Quoted passage
The people with big volumes, the margins actually become similar in on an absolute gross profit per message level because then the percentage obviously depends on the carrier charges, But that's what it looks. But there is a large opportunity, which we also see for adding software value on top. And there, the kind of margin profile looks much more like a SaaS business, where you charge either on a seat based model like non direct users or you charge an additional transaction fee, so you charge $0.01 extra per transaction or you charge a monthly fee. That can come in the form of chat layer or it can come in the form, like you correctly stated, improve the rendering capabilities or it can come as improved automated routing in between the channels and optimizing that for optimizing that for the enterprise via data and AI and machine learning, just three examples. All of those will, in total, increase the gross profit per transaction.
And it will all of those will look more like a SaaS based model where you have like a total 80% margin or 90 percent margin in that value added services area. Moving on to your second question. You had 2 questions in one. One was what are we doing? And the other one is could you divide up the customer segments?
If I start with the second, the customer segments are
big tech
is 1 and then we have cloud platforms, a second one, a channel. Then we have ASPs, so application service writers. Then we have enterprises. Then we have system integrators and creatives. That's in principle our 4 major segments.
We're not targeting SMBs and any major in any major scale. Other competitors do. We are not focusing on that at the moment. All of those categories are significant to us. So all of them are a significant part of our base.

Given data
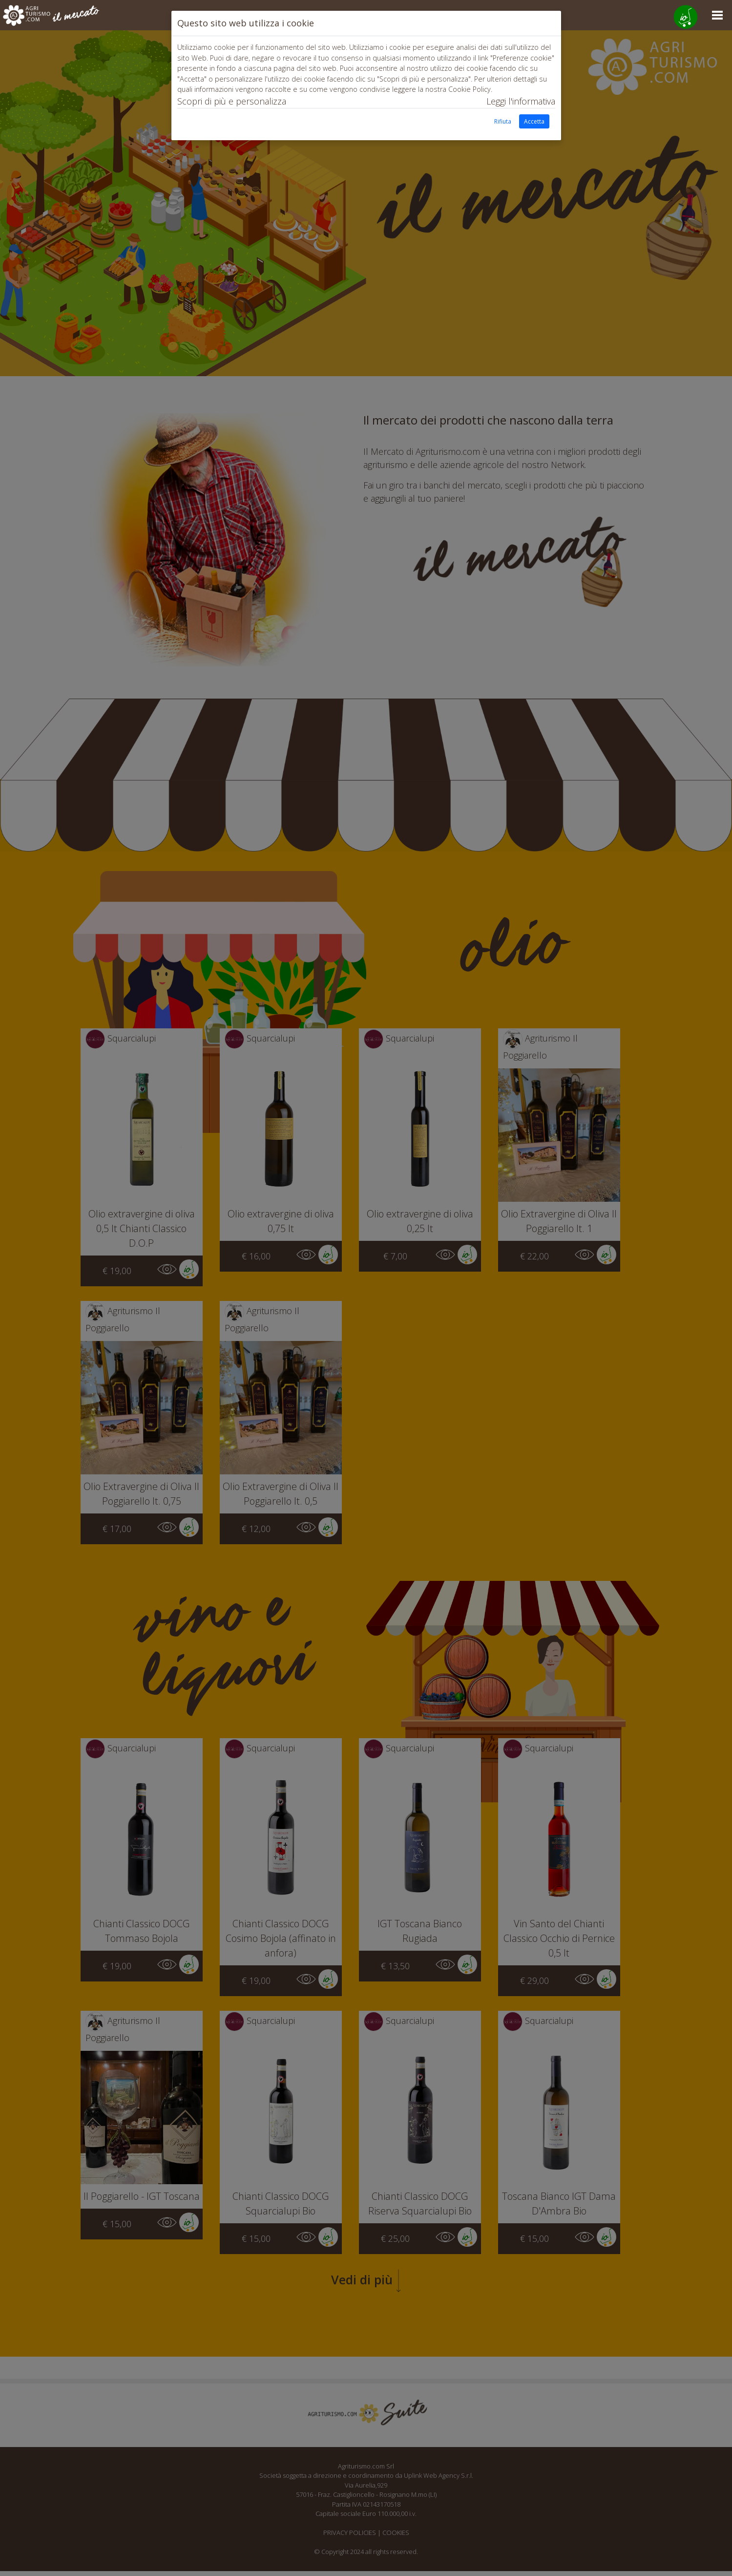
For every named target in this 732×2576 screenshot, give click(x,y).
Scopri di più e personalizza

Problem requirements
In the passage on margins and customer segments above, what margin does the speaker expect in the value-added services area?

Solution
A total margin of about 80% or 90%, similar to a SaaS business.